The moment around a point tells us about the distribution of mass relative to that point. It's like asking how much influence each mass exerts based on its distance from a point, typically the origin. To find the moment \( M_y \), you multiply each mass by its distance from your reference point (which is the origin, \( x=0 \) in this instance).

• For the first mass: \( m_1 \cdot x_1 = 2 \cdot 1 = 2 \)
• For the second mass: \( m_2 \cdot x_2 = 4 \cdot 2 = 8 \)

Add these products together to get the total moment:\[ M_y = 2 + 8 = 10. \]This tells us the combined effect of all the masses as if trying to rotate the system about the reference point. Moments give a sense of the "twist" or "turning" effect caused by the weights around their position.

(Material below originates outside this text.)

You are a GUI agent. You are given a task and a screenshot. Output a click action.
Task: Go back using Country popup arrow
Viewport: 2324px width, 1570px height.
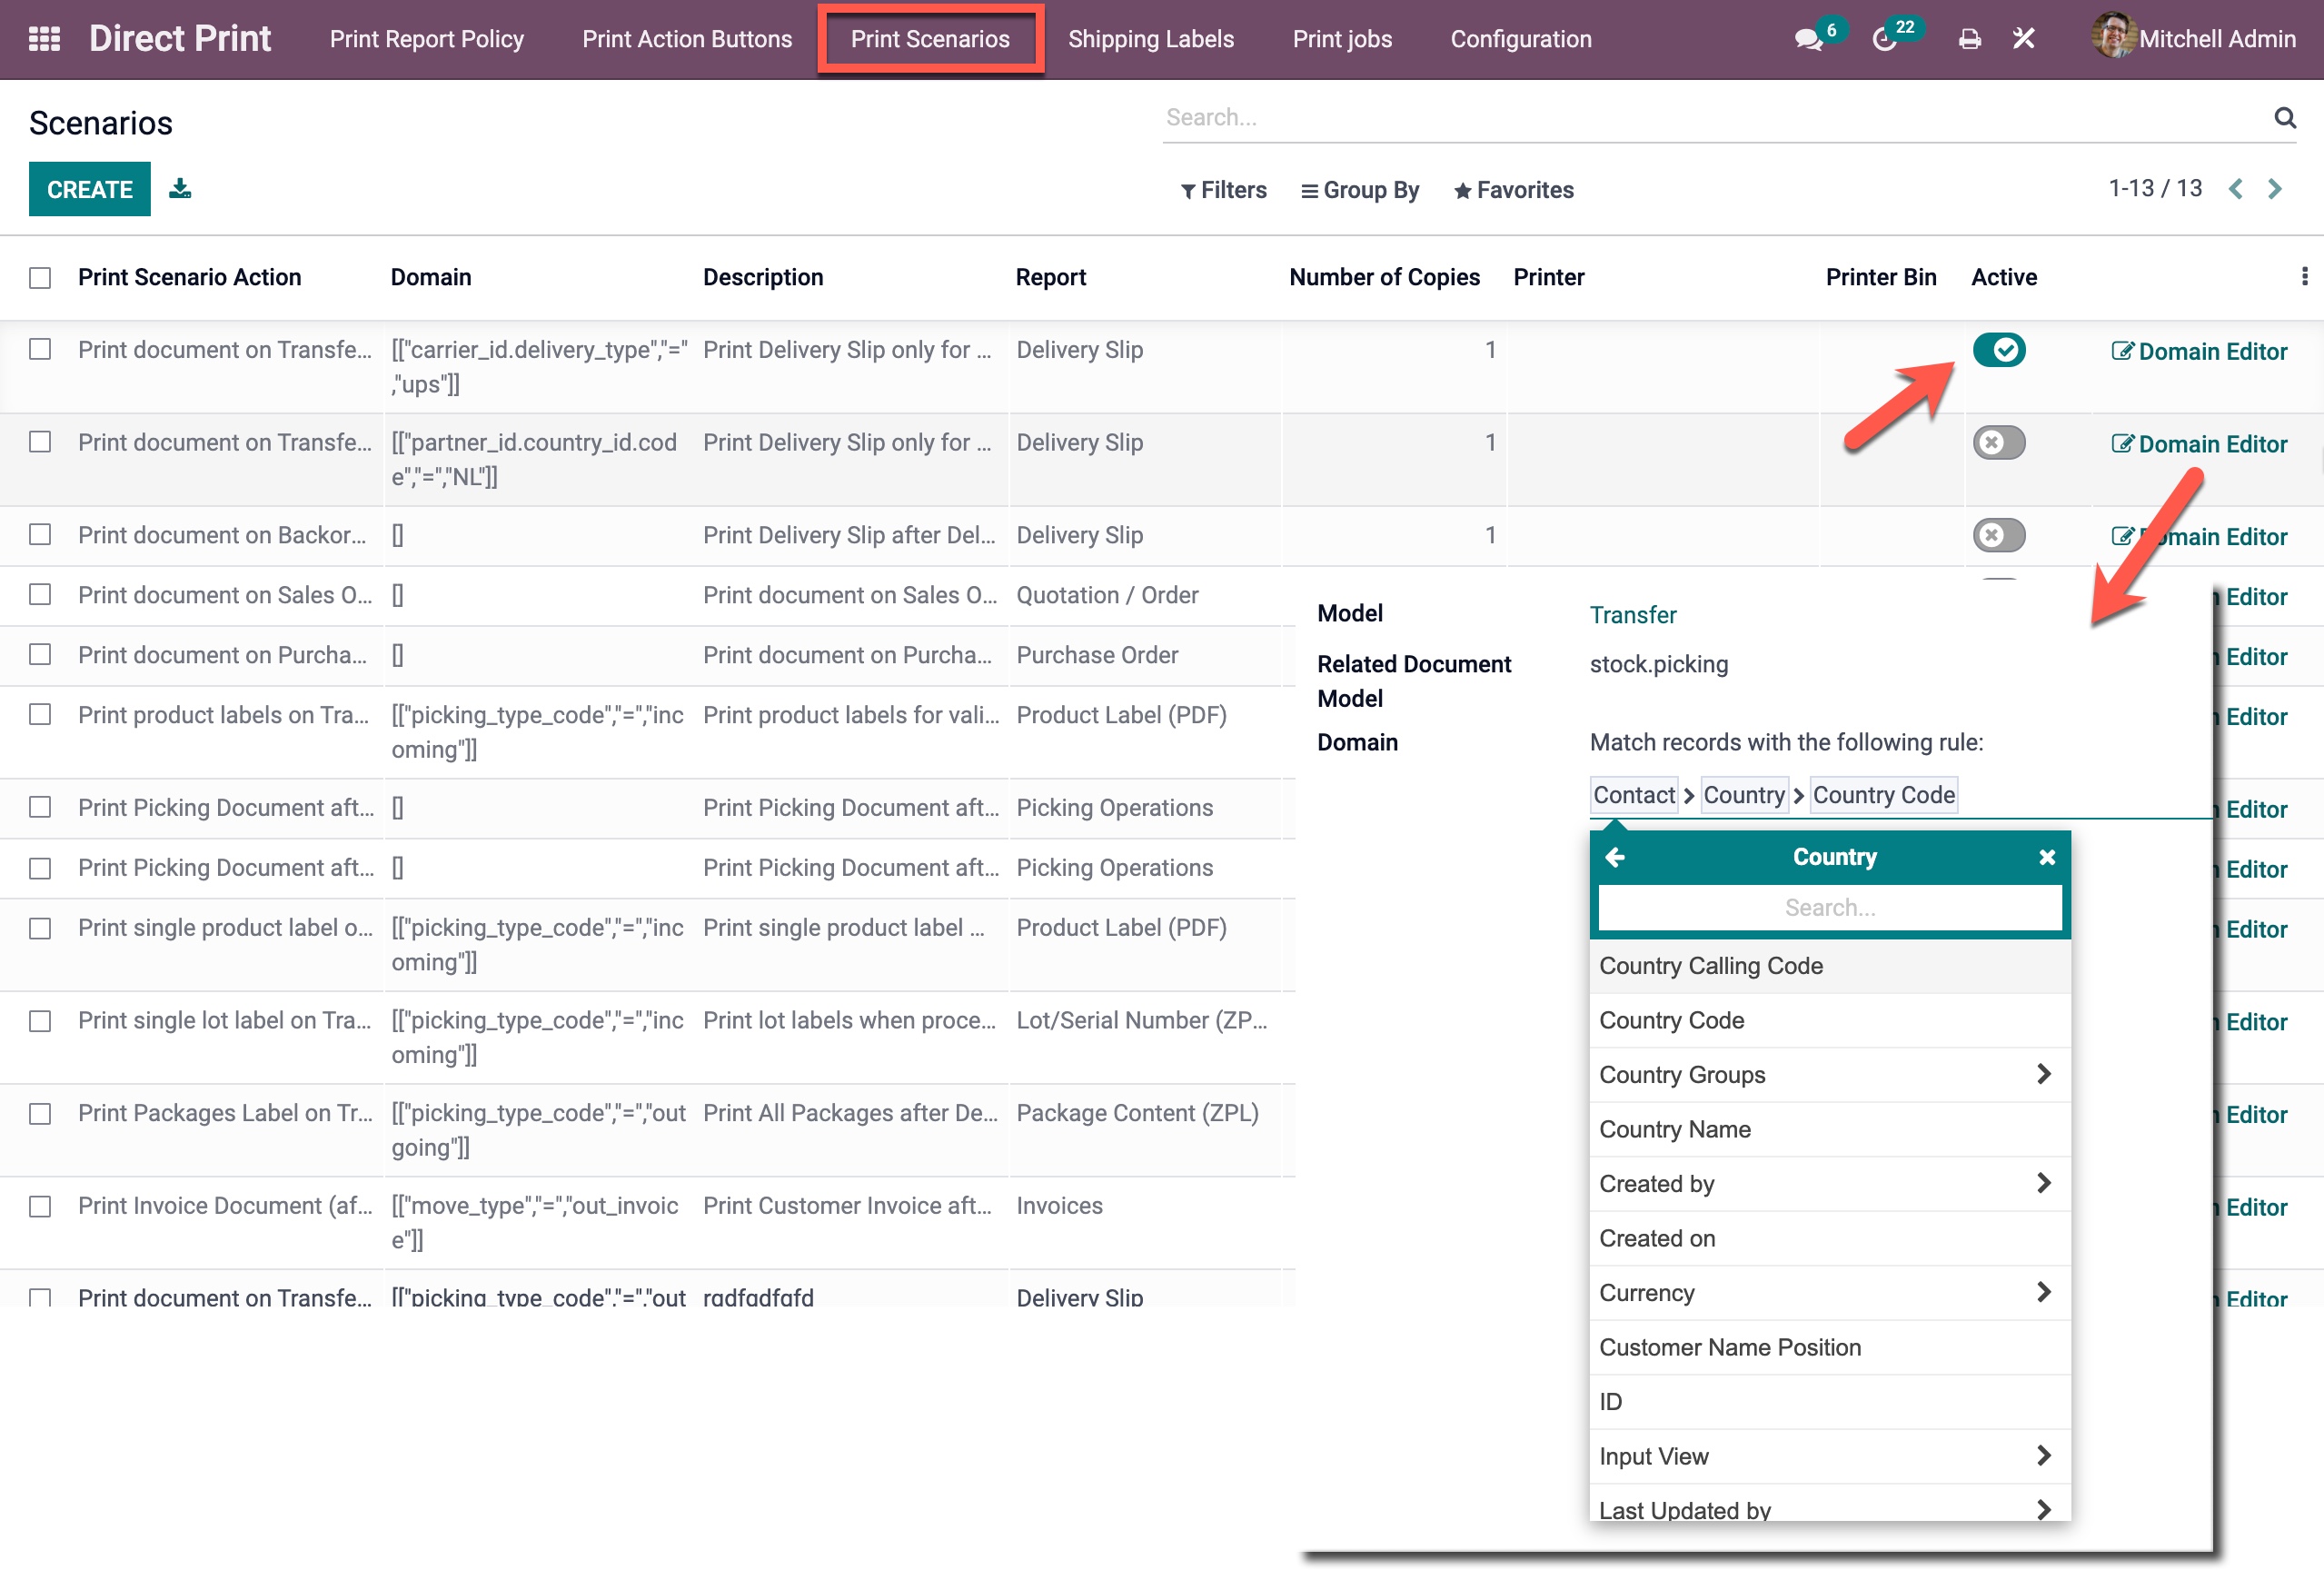tap(1615, 857)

The center of mass allows us to determine where the system balances perfectly, assuming it could pivot without friction. It's similar to finding the 'average' position of all the mass. You compute it by dividing the total moment by the total mass.To illustrate using our earlier work:

• We have the total moment \( M_y = 10 \)
• We have the total mass \( M = 6 \)

The formula to find the center of mass \( \bar{x} \) is:\[ \bar{x} = \frac{M_y}{M} = \frac{10}{6} = \frac{5}{3}. \]Thus, the center of mass \( \bar{x} \) is located at \( \frac{5}{3} \). This spot is where the system would perfectly balance on a fulcrum, much like balancing a seesaw.